- Selected passage:

┌──

Bug 1991652
| Summary: | delay-close option doesn't work and there is assertion failure at the end of nbdkit conversion | ||||||
|---|---|---|---|---|---|---|---|
| Product: | Red Hat Enterprise Linux 9 | Reporter: | mxie <mxie> | ||||
| Component: | nbdkit | Assignee: | Virtualization Maintenance <virt-maint> | ||||
| Status: | CLOSED CURRENTRELEASE | QA Contact: | mxie <mxie> | ||||
| Severity: | medium | Docs Contact: | |||||
| Priority: | medium | ||||||
| Version: | 9.0 | CC: | chhu, eblake, juzhou, kkiwi, mzhan, rjones, tyan, tzheng, virt-maint, vwu, xiaodwan | ||||
| Target Milestone: | beta | Keywords: | Triaged | ||||
| Target Release: | --- | Flags: | pm-rhel:
mirror+
|
||||
| Hardware: | x86_64 | ||||||
| OS: | Unspecified | ||||||
| Whiteboard: | |||||||
| Fixed In Version: | nbdkit-1.26.3-4.el9 | Doc Type: | If docs needed, set a value | ||||
| Doc Text: | Story Points: | --- | |||||
| Clone Of: | Environment: | ||||||
| Last Closed: | 2021-12-07 21:35:16 UTC | Type: | Bug | ||||
| Regression: | --- | Mount Type: | --- | ||||
| Documentation: | --- | CRM: | |||||
| Verified Versions: | Category: | --- | |||||
| oVirt Team: | --- | RHEL 7.3 requirements from Atomic Host: | |||||
| Cloudforms Team: | --- | Target Upstream Version: | |||||
| Embargoed: | |||||||
| Attachments: |
|
||||||
Slightly simpler reproducer:
$ cd /var/tmp
$ virt-builder fedora-33 --format=vmdk
$ nbdkit -fv --filter=delay vddk file=/var/tmp/fedora-33.vmdk libdir=$HOME/tmp/vddk/vmware-vix-disklib-distrib delay-close=40 --run 'nbdcopy $uri null:'
...
nbdkit: public.c:725: nbdkit_nanosleep: Assertion `quit || (conn && conn->nworkers > 0 && connection_get_status () < 1) || (conn && (fds[2].revents & (POLLRDHUP | POLLHUP | POLLERR)))' failed.

└──

- Supplied information:
┌──

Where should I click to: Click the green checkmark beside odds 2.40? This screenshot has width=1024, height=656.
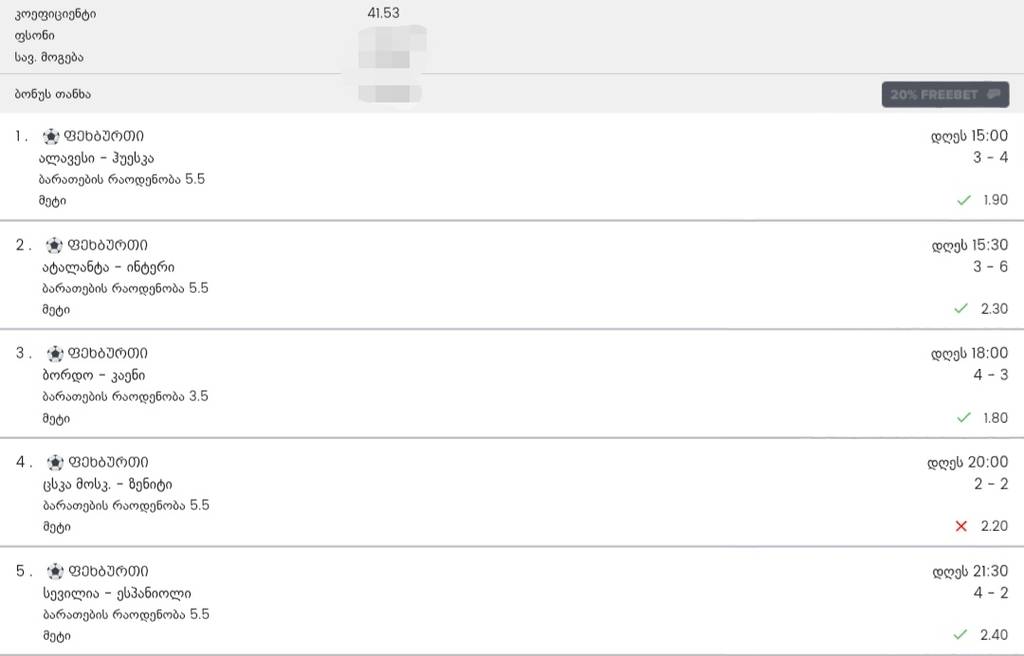tap(960, 634)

└──

- What you should do: Repeat the bug report starting at the words "nbdkit: public.c:725: nbdkit_nanosleep: Assertion" and ending after "POLLHUP | POLLERR)))' failed.", with "Assertion" swapped for "Check".

- Problem solution:
nbdkit: public.c:725: nbdkit_nanosleep: Check `quit || (conn && conn->nworkers > 0 && connection_get_status () < 1) || (conn && (fds[2].revents & (POLLRDHUP | POLLHUP | POLLERR)))' failed.